Monday, July 24, 2006

Can Democrats Compete in the South?
Rethinking Red States
Can Democrats Compete in the South?

If you want to understand why Democrats are the minority party in Congress, look at four states: Virginia, Tennessee, North Carolina and Kentucky. Before the 1994 elections, when Democrats still controlled both chambers, these Southern states had 24 Democratic House members and 14 Republicans. Among senators, there were five Republicans and three Democrats.

Look today. There are 24 GOP House members and 15 Democrats, and all eight senators are Republicans.

Democrats acknowledge that their prospects for regaining control are dim until they start winning elections in this region. Several of this year's races are lab experiments in this effort, with Democrats testing new types of candidates, messages and media.

They hope to underscore that they do not fit stereotypes of Democrats as cultural liberals, and they hope to win voters with a mix of economic populism and traditional values. There is talk of raising the minimum wage and creating more jobs, but usually little about abortion or gun control.

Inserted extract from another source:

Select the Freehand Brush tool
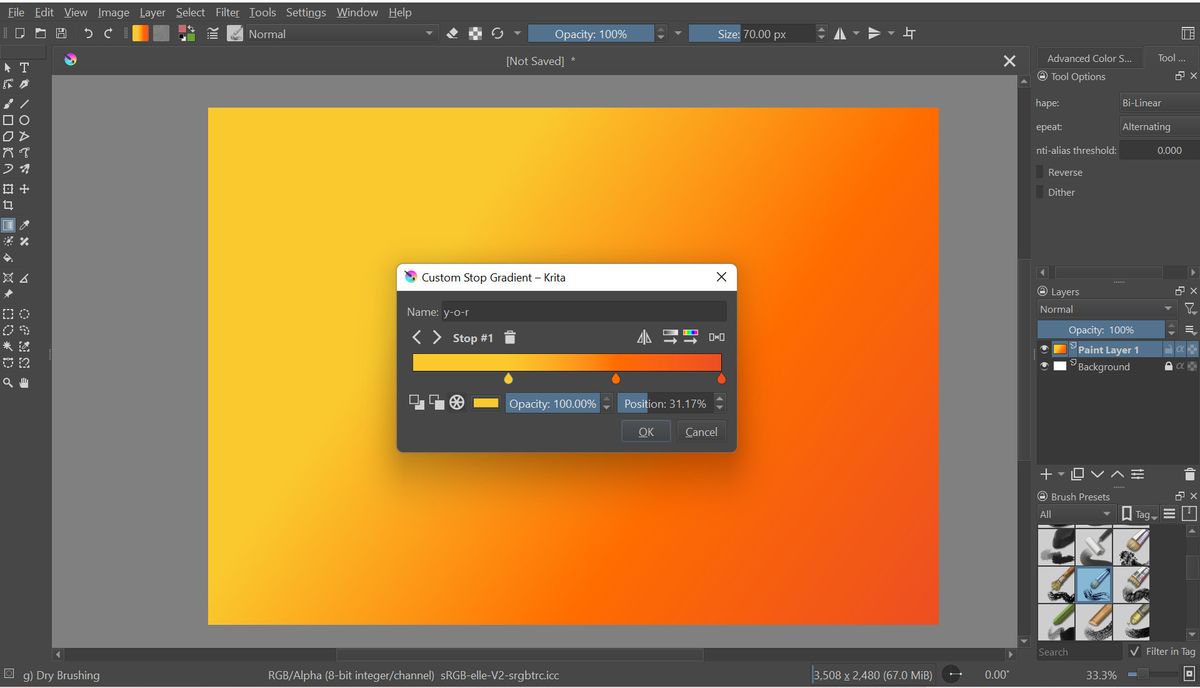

Phil Kellam, who is challenging Rep. Thelma D. Drake in Virginia's 2nd District, is airing a TV ad that calls for ending the sale of violent video games to children and blocking their access to violent or pornographic Web sites. President Bush won Drake's district with 58 percent of the vote in 2004. But Democratic Gov. Timothy M. Kaine won the same precincts in 2005.

Lately, Democrats have been thrilled to find their candidates in striking distance in some of these races. One of the Democrats' top targets is North Carolina's 11th District, where former Washington Redskins quarterback Heath Shuler is trying to unseat Republican Rep. Charles H. Taylor. In Virginia, James Webb, a former Republican who served as secretary of the Navy under President Ronald Reagan, is being watched closely by Democrats to see if he can make Sen. George Allen sweat for reelection. In Kentucky's 4th District, Ken Lucas (D) is hoping to reclaim the seat he held from his 1998 until his retirement in 2004. Freshman Rep. Geoff Davis (R) is buoyed by Bush's 27-point margin in 2004.

In Tennessee, Rep. Harold E. Ford Jr., who is black, is trying to break a racial barrier by winning an open Senate seat against a Republican to be chosen in an August primary.